BT has been fined £42 million ($US52.7 million) by UK telecoms regulator Ofcom over delayed high-speed cable installations.
The fine, which is the largest that Ofcom has ever given out, comes after the BT Openreach division reduced the amount of compensation that it paid to other telecoms providers for late installations.
Ofcom found that BT Openreach, which provides the infrastructure that powers the UK’s broadband and landline phone network, cut compensation payments to telecoms providers between early 2013 and late 2014.
Openreach failed to pay full compensation to providers when it was late installing ethernet lines, Ofcom concluded. Ethernet cables are used by businesses, and internet service providers, to transmit data at high speed.
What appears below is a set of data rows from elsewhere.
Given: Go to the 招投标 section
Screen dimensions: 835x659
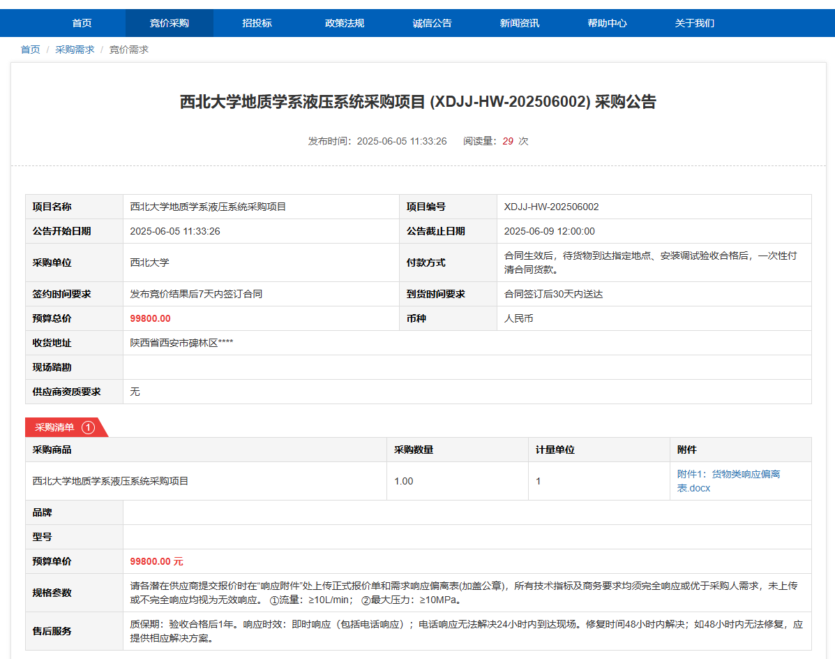Looking at the screenshot, I should [x=257, y=23].
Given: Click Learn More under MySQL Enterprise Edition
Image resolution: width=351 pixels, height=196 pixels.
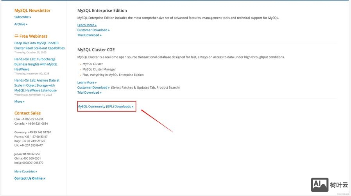Looking at the screenshot, I should click(x=87, y=25).
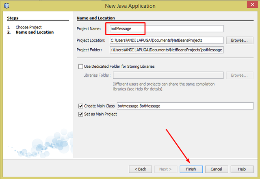This screenshot has width=260, height=179.
Task: Click the main class name field botmessage.BotMessage
Action: tap(185, 106)

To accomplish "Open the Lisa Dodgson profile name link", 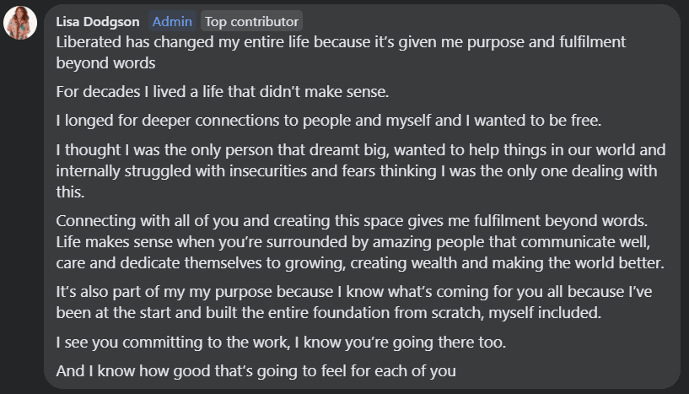I will [x=99, y=21].
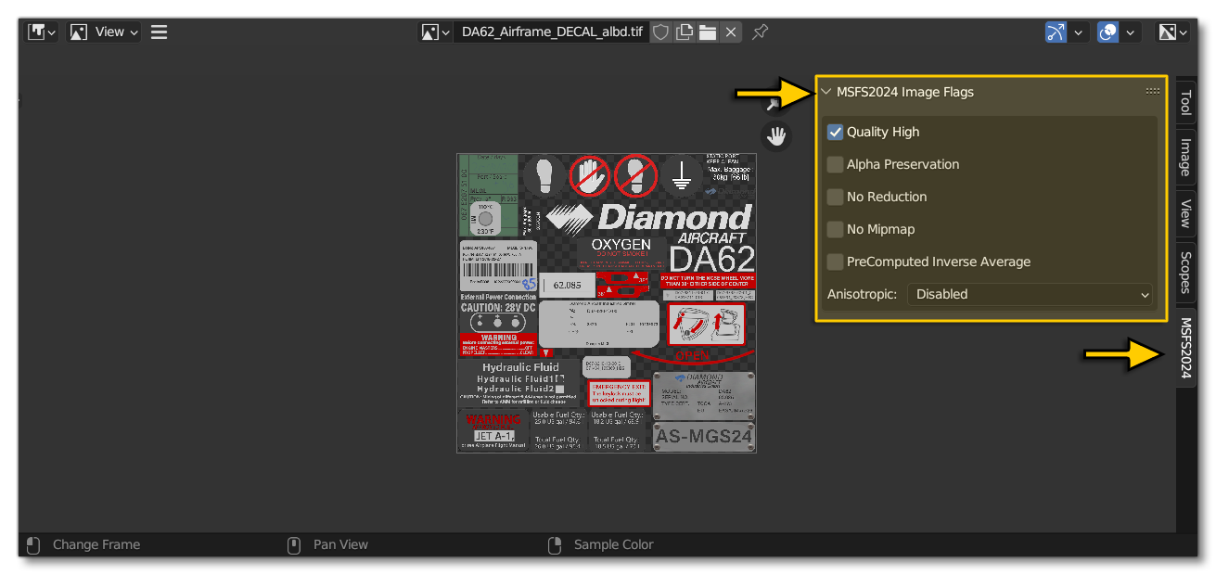Click the New Image duplicate icon beside the filename
This screenshot has height=575, width=1216.
tap(685, 31)
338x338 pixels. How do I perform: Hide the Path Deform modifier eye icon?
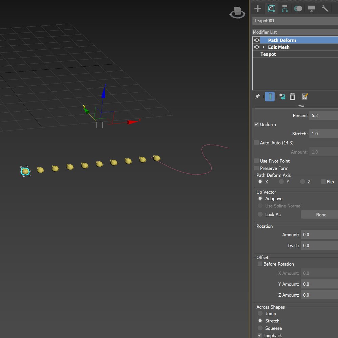coord(257,40)
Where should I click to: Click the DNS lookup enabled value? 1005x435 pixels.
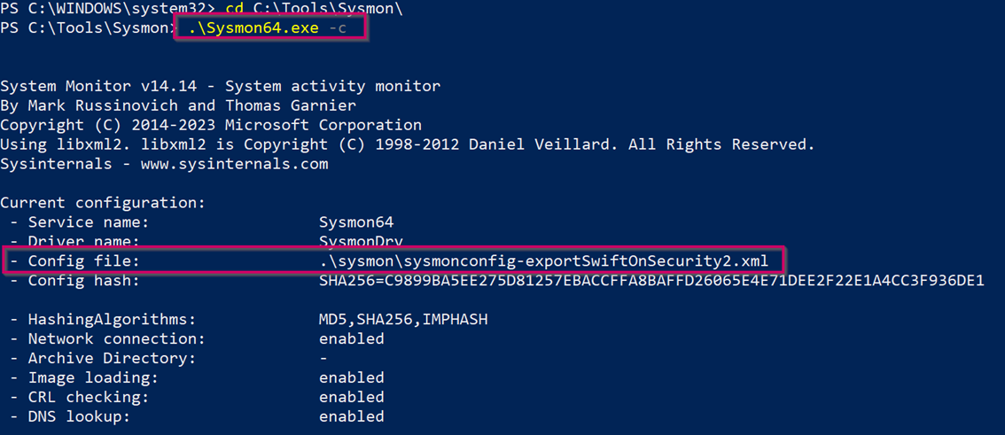[x=352, y=416]
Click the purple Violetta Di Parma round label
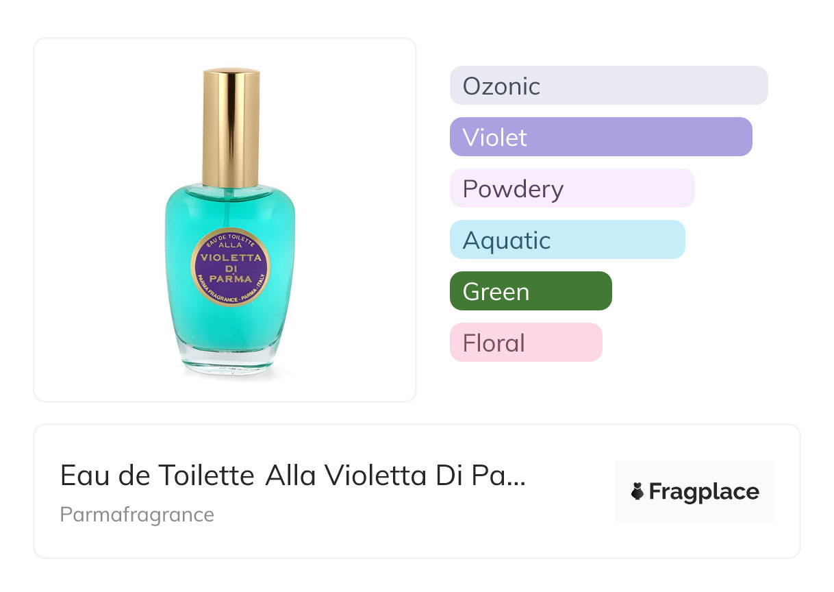834x592 pixels. coord(231,269)
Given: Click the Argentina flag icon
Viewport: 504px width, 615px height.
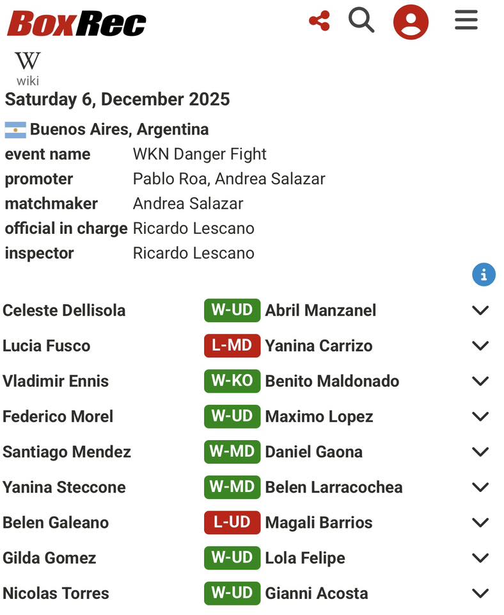Looking at the screenshot, I should pos(15,130).
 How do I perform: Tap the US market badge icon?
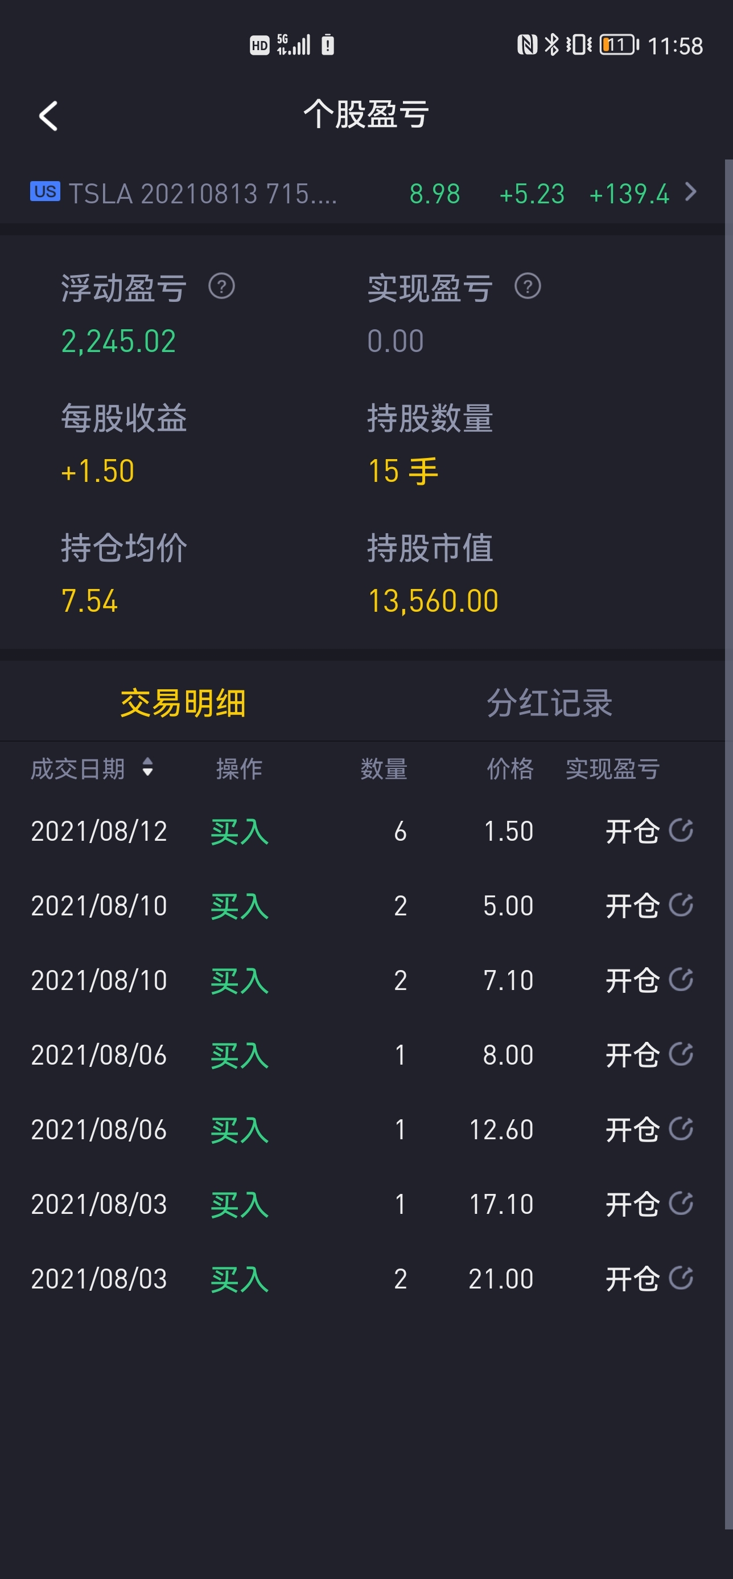(45, 192)
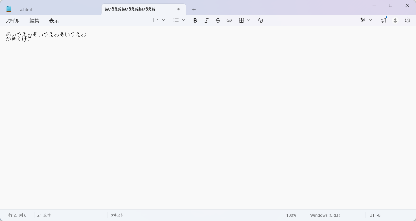Image resolution: width=416 pixels, height=221 pixels.
Task: Click the table insert icon
Action: click(x=241, y=20)
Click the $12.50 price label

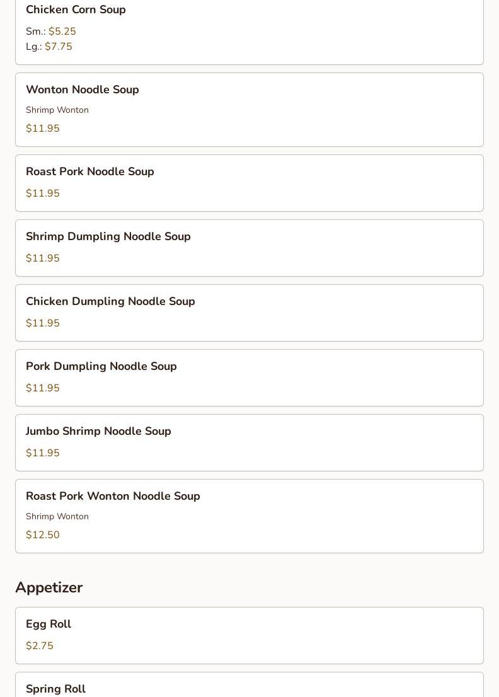(x=43, y=535)
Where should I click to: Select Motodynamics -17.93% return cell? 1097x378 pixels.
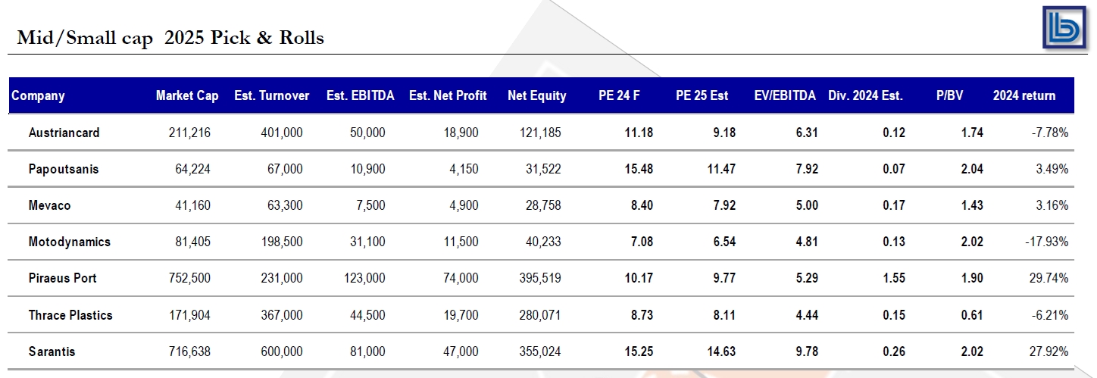pos(1048,242)
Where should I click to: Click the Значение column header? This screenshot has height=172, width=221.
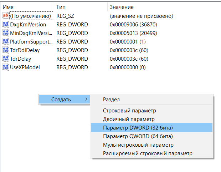tap(122, 7)
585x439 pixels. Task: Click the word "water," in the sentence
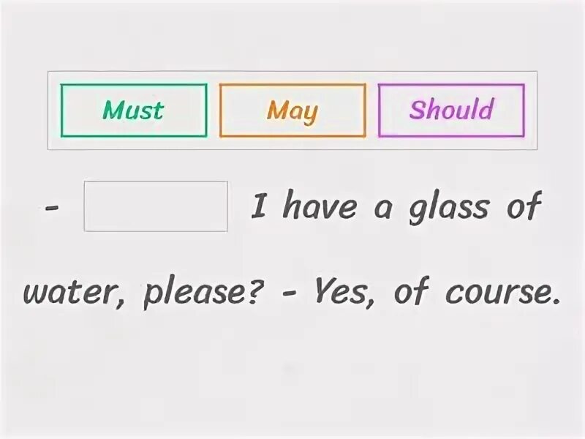74,293
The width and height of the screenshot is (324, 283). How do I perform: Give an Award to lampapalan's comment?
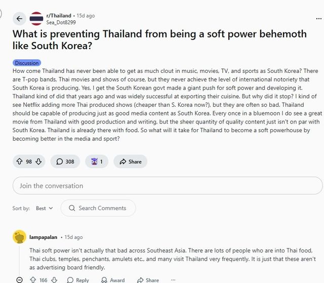point(112,279)
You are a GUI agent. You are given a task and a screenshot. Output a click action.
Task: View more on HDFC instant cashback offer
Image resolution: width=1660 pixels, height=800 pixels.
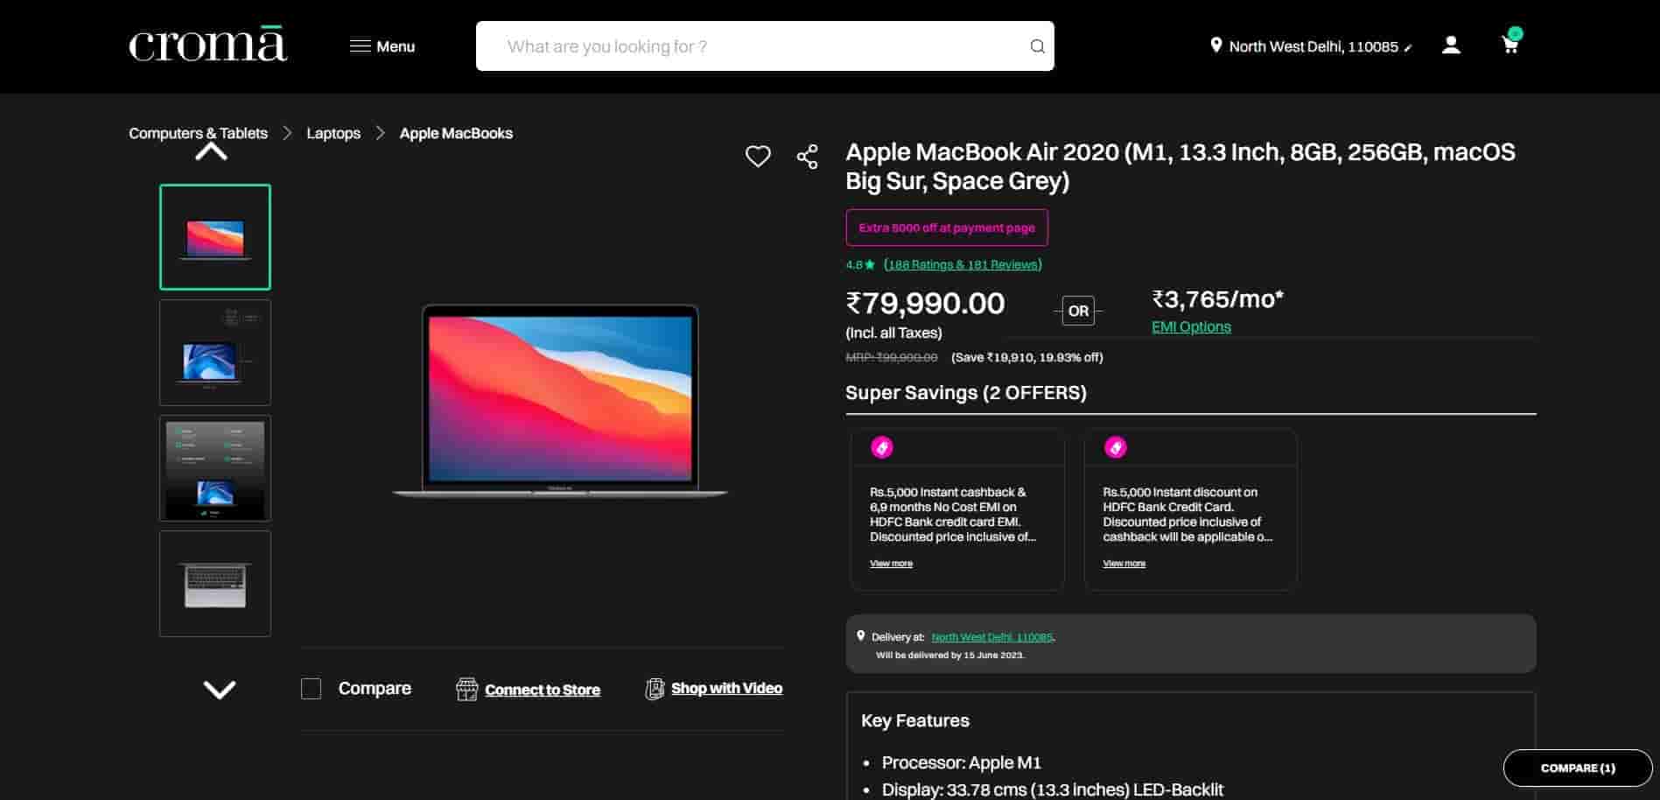[891, 564]
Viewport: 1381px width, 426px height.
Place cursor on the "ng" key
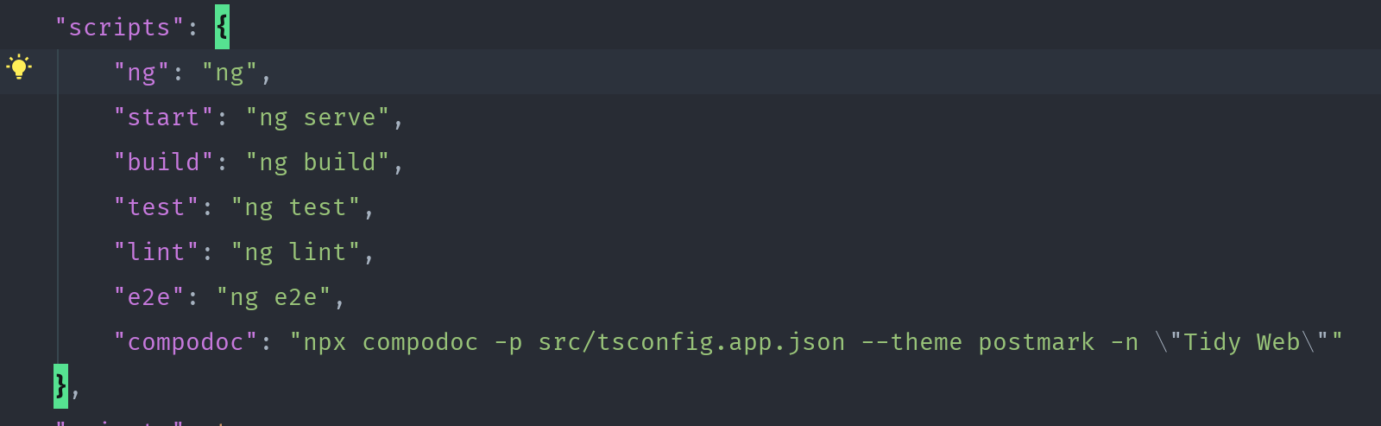(142, 73)
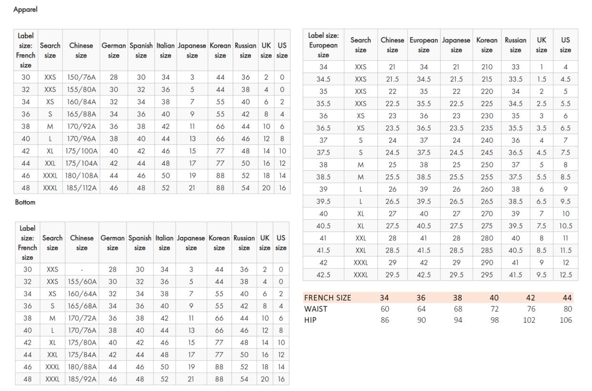Click the 150/76A cell in Apparel table

coord(81,77)
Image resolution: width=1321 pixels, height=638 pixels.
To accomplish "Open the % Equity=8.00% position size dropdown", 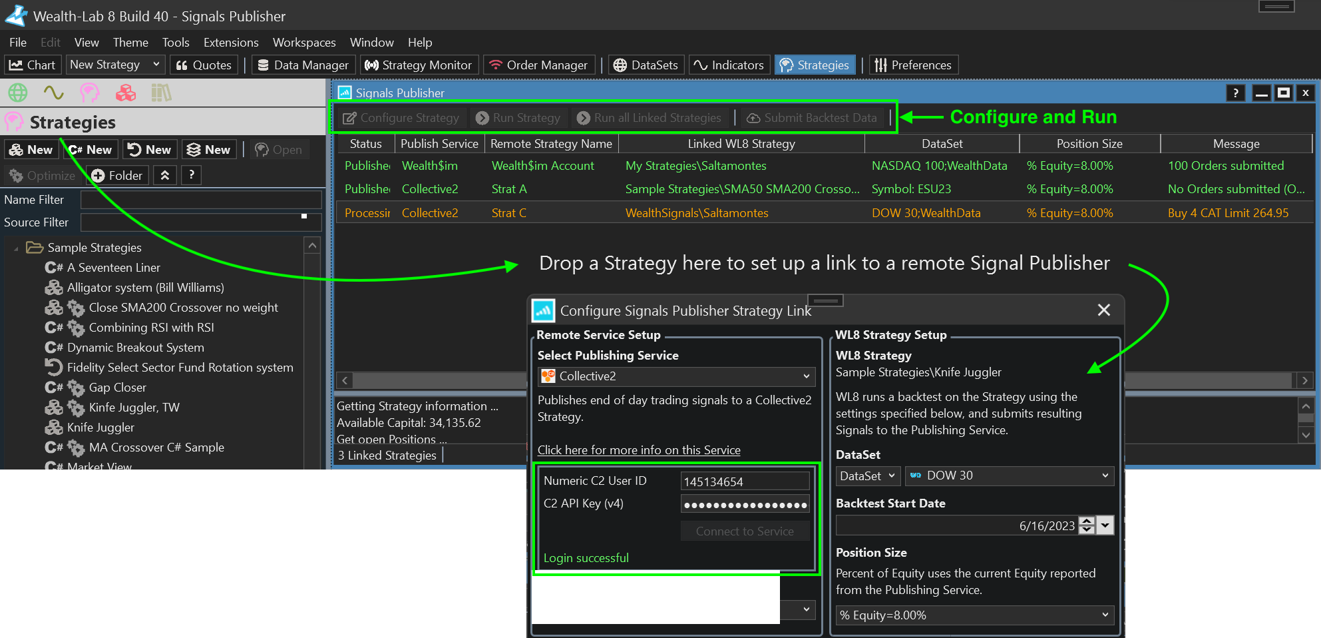I will (x=974, y=615).
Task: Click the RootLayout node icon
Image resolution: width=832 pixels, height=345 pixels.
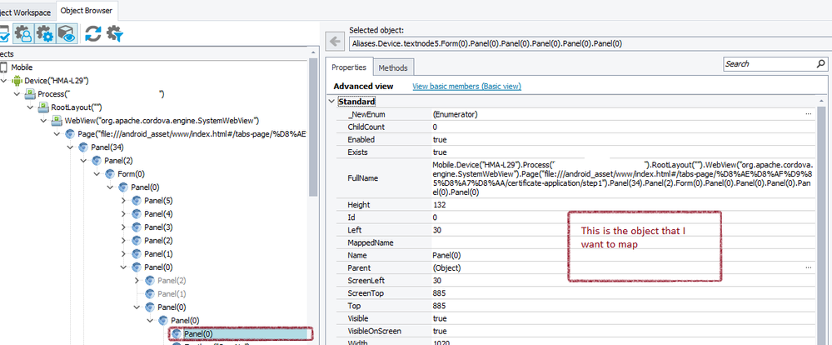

“We apologise wholeheartedly for the mistakes Openreach made in the past when processing orders for a number of high-speed business connections. This shouldn’t have happened and we fully accept Ofcom’s findings.
“Since I became CEO of Openreach in February 2016, we have monitored this area very closely, we have made improvements to how we process and deliver such connections, and we will make sure the same mistakes aren’t repeated in future.
“This issue is unrepresentative of the vast majority of work conducted by Openreach and we are committed to delivering outstanding service for our customers.”
Gaucho Rasmussen, Ofcom’s investigations director, added:
“These high-speed lines are a vital part of this country’s digital backbone. Millions of people rely on BT’s network for the phone and broadband services they use every day.
“We found BT broke our rules by failing to pay other telecoms companies proper compensation when these services were not provided on time. The size of our fine reflects how important these rules are to protect competition and, ultimately, consumers and businesses. Our message is clear — we will not tolerate this sort of behaviour.”
BT confirmed that it has set aside £300 million to repay providers for delays.
BT chief executive Gavin Patterson said: “We take this issue very seriously and we have put in place measures, controls, and people to prevent it happening again.”